Pierrette ! Je crois que l’Onchot rancoille, ça ressemble aux rancoillots de la mort…
Va vite à Chaux chercher Monsieur le Curé ! (Marie-Thérèse BOITEUX, Les Renards
cuisent au four, 1991, p.111). À noter que par prudence (ou par appréciation du rapport bénéfice-risque) on donnait à l’époque la priorité au Curé sur le médecin.

(4)- La phrase attendue était plutôt « Puisque tu dis submersion, je ne vote pas le
budget, na ! bisque, bisque, rage ! ». Malheureusement « na ! » qui était plaisant est
en voie de disparition. L’interjection convenait bien dans le contexte parlementaire
dont nous parlons. Mais rien n’y fait. Quand un mot s’use trop vite, il disparait du
répertoire. Même destin tragique pour « bisque, bisque, rage ! » qui eut son heure de
gloire mais a fini par sombrer. Bisquer voulait dire enrager, éprouver un grand dépit.

(5)- « Un sentiment de submersion » rend compte d’un ressenti. C’est comme cette
habitude météorologique nouvelle où l’on nous dit il fera -2° avec un ressenti de -6°.
À noter que la notion de ressenti n’est utilisée que pour la température.

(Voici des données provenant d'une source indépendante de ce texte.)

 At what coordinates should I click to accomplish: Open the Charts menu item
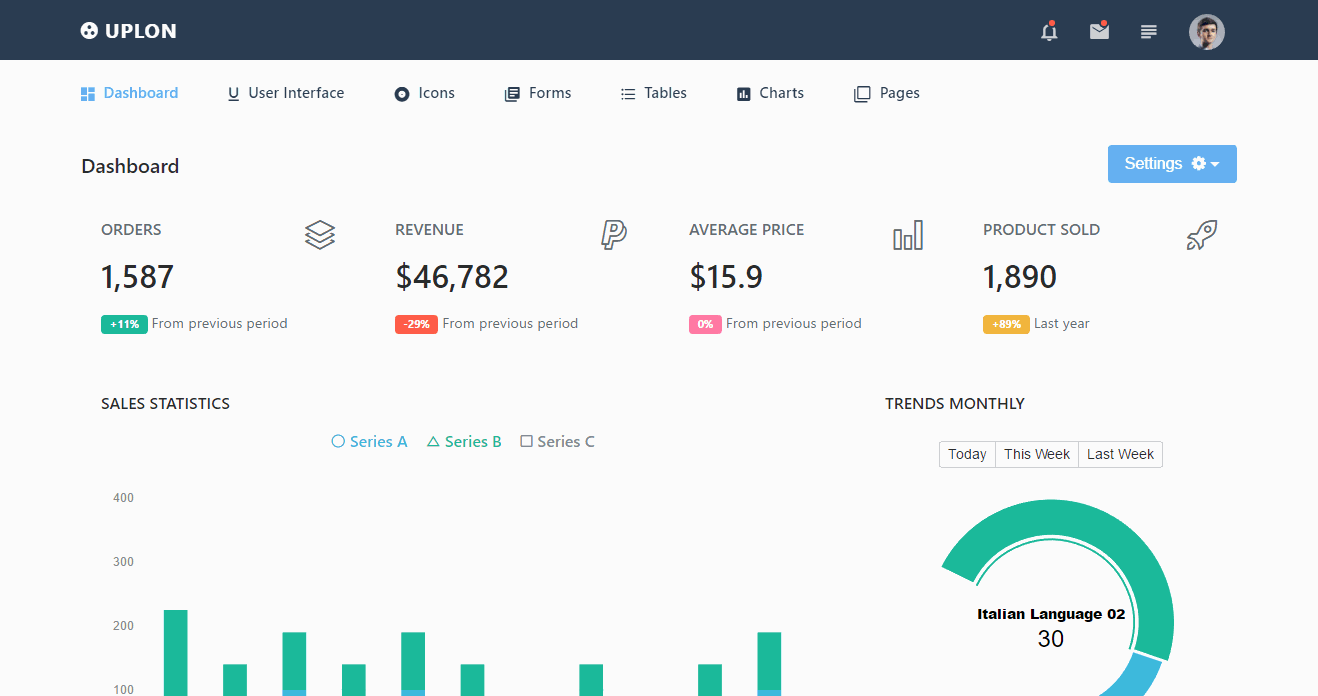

On n’entend
jamais : « le vent soufflera à 120 km/h avec un ressenti de 160 »… Pas plus qu’on n’
entend : il va tomber 40 cm de neige avec un ressenti de 80. Ni même : il y aura du
brouillard givrant avec un ressenti de patinoire.
Puisqu’on ne nous dit pas tout, le mieux est que nous restions prudents.